The price of oil continues to plunge as April contracts end and May contracts kick into gear.
According to MarketWatch, as of 12:55 today, May crude dropped 1.85 percent, or 90 cents, on NYMEX to $47.83 a barrel. Brent for delivery in May slid down 94 cents to $56.34.
Though a global glut still holds sway in the market's ongoing fall, conflict in the Middle East has been making its mark.
"A resolution could have a $5 effect on oil prices per barrel."
U.S. nuclear deal with Iran
Oil's tumbling price tag might fall further if negotiations between the U.S. and Iran in Switzerland go well for both parties. As a component to an agreement between the two nations, the United States wants to arrive at a mutual understanding over how Iran's nuclear program should be limited.
However, a struggle to reach an agreement puts the future of oil prices in uncertain terms. As CNBC reported, in exchange for disposing their nuclear stockpile, Iran wants certain United Nations sanctions lifted on their oil production, which could lead to an additional 1.2 million barrels daily in the next three to six months. This inundation would further saturate a bearish market that already has problems with overproduction and limited storage space. Certain estimates figure this consequences of a resolution could have as much as a $5 effect on oil price per barrel.

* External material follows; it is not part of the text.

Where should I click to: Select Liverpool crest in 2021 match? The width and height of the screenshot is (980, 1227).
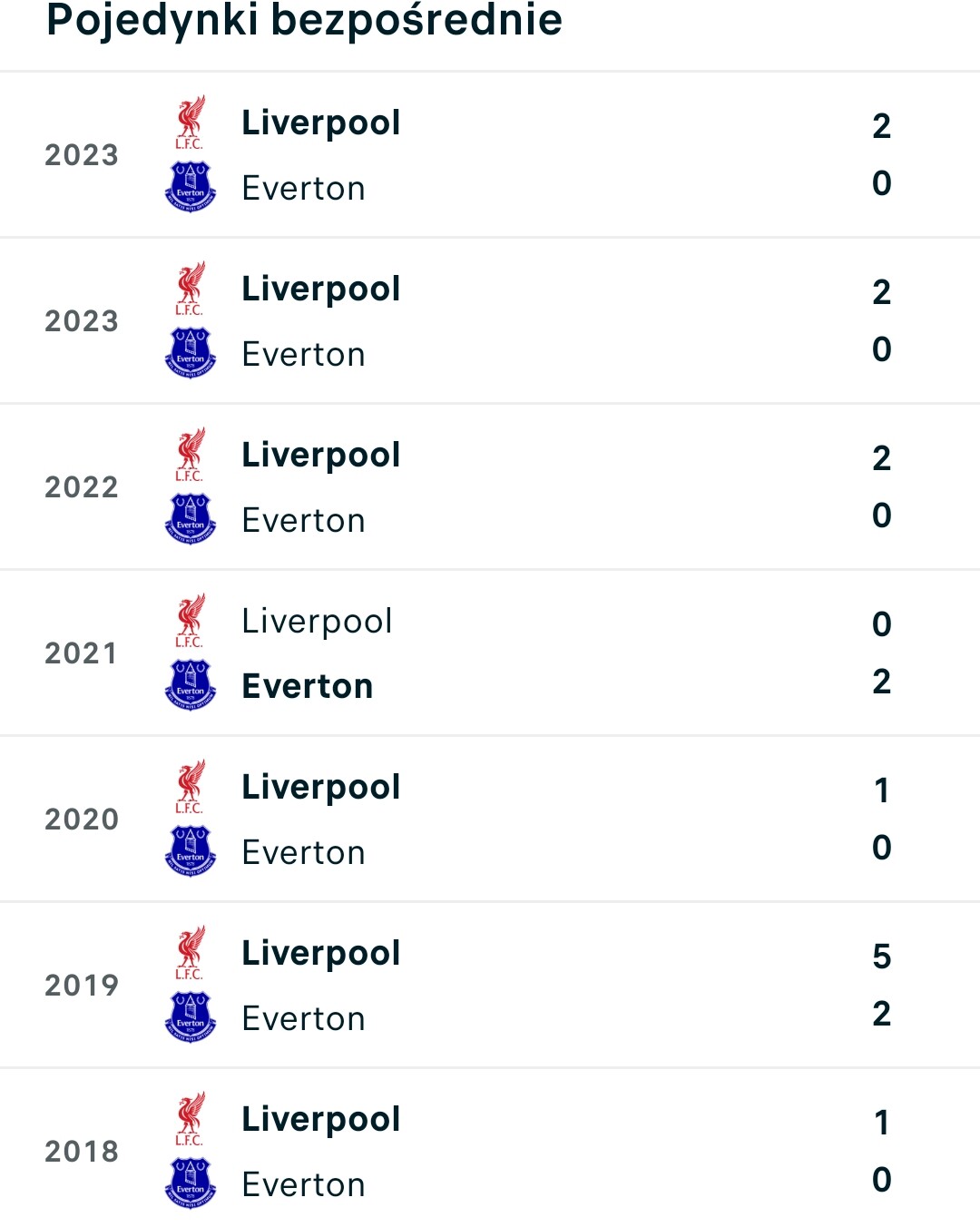(191, 621)
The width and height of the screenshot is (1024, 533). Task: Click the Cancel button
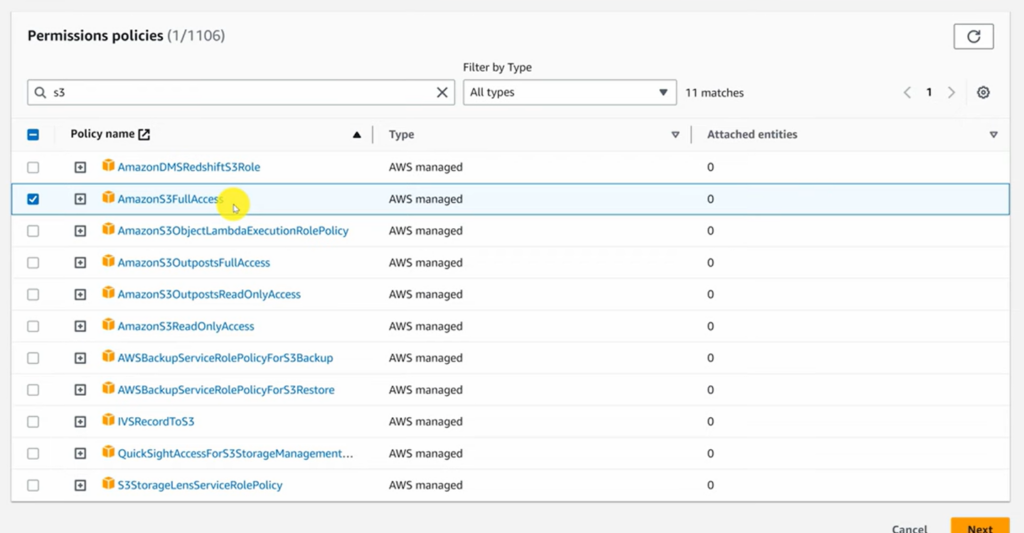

However, if no agreement is made, a temporary spike may be in the cards. This is a distinct possibility according to The New York Times, as Iran's Deputy Foreign Minister Abbas Araqchi announced his country had no plans to relinquish its stockpiles. The deadline for the negotiations between the U.S. and Iran officially end today.
Combat-related spike in Yemen
Last week, oil prices made a surprise upward turn which may have been caused when Saudi Arabian forces took action against Yemeni rebels according to the Longview News-Journal. While Yemen plays a small role in oil production, its geographical placement alongside the Red Sea, makes its a a major player in the resource's transportation.
After Saudi Arabia's airstrikes limited the movement of oil in the region – namely in the Bab el-Mandab Strait that sees around 3.8 million barrels daily – the price of oil shot up $5. But once the battle has moved away from this region, as experts say it will, the price of oil should return to typical downward trend. Further escalation down the road, however, could telegraph another quick rise out of the blue.